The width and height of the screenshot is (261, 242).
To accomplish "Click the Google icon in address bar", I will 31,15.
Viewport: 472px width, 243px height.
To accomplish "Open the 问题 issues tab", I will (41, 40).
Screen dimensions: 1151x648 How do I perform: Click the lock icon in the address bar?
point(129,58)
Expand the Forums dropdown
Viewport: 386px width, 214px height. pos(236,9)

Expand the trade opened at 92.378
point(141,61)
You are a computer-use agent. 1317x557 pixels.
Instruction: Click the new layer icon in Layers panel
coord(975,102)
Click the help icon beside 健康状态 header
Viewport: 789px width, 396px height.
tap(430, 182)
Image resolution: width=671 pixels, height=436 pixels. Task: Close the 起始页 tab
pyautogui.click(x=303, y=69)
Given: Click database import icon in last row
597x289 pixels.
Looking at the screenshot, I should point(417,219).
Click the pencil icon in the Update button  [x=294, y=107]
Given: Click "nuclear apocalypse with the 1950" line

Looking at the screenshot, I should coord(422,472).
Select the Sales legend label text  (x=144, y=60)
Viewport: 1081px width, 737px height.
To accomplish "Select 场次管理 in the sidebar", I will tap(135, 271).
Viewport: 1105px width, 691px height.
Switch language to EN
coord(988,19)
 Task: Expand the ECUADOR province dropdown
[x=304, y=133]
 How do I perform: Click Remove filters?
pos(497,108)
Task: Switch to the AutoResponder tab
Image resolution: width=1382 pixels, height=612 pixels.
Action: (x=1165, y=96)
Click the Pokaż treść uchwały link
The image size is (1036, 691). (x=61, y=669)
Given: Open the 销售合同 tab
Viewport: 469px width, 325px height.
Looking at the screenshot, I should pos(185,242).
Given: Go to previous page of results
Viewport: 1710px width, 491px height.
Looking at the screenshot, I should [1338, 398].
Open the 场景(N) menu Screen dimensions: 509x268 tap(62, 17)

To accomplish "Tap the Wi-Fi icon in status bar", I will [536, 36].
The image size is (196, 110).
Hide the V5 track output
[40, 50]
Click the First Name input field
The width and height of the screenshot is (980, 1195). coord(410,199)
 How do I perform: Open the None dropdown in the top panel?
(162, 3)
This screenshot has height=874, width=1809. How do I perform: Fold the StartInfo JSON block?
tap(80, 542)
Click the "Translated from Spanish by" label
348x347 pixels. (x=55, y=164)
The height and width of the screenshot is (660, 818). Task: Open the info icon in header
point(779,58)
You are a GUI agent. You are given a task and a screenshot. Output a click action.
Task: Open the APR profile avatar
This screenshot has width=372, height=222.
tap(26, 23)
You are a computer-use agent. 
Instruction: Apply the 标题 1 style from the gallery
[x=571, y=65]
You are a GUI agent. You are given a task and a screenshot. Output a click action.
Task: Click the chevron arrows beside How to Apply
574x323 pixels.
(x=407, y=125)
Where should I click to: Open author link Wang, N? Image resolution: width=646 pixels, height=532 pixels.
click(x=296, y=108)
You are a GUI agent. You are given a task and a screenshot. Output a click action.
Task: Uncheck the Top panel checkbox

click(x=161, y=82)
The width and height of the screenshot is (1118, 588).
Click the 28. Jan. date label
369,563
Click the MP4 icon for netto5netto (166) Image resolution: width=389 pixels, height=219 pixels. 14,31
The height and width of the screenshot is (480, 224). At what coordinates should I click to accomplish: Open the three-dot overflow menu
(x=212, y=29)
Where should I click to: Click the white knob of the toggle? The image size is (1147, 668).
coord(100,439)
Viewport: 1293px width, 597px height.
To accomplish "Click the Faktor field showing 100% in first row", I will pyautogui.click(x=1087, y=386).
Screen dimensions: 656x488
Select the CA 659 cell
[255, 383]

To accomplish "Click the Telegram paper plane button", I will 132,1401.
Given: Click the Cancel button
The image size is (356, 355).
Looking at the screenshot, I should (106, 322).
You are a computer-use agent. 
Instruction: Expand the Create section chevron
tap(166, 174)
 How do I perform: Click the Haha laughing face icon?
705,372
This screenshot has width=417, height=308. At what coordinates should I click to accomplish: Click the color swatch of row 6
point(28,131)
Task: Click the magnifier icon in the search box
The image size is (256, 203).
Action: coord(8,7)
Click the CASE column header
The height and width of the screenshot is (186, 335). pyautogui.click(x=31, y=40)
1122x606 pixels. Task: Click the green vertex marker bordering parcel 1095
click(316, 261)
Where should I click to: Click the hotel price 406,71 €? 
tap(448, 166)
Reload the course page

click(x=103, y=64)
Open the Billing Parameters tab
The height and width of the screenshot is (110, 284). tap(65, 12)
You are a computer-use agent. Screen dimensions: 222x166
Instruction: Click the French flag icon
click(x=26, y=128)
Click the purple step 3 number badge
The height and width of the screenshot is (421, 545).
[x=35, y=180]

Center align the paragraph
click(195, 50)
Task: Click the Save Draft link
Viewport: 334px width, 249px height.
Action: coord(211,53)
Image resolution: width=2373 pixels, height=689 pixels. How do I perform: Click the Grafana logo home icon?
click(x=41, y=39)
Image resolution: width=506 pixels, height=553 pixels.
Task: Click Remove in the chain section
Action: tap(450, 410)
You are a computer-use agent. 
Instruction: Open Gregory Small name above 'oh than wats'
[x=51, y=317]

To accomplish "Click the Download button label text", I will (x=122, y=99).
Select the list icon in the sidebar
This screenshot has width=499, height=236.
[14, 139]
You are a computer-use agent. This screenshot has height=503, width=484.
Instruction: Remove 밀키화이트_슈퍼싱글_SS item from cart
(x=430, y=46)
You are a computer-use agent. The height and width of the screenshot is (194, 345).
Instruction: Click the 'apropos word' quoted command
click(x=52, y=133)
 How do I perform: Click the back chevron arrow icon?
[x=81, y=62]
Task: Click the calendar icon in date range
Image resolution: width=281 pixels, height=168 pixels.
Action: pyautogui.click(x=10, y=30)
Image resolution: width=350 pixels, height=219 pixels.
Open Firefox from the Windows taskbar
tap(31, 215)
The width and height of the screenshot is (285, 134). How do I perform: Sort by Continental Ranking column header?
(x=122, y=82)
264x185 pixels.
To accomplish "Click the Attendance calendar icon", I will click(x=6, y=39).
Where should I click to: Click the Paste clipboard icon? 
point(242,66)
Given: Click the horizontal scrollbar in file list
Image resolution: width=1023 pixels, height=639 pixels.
____________________
_ACTIVITY_. For every line of the data above that contains "sidebar", copy that line.

_THE COMPLETED TASK_.
To accomplish "Select 场次管理 in the sidebar", I will tap(135, 271).
Select the list icon in the sidebar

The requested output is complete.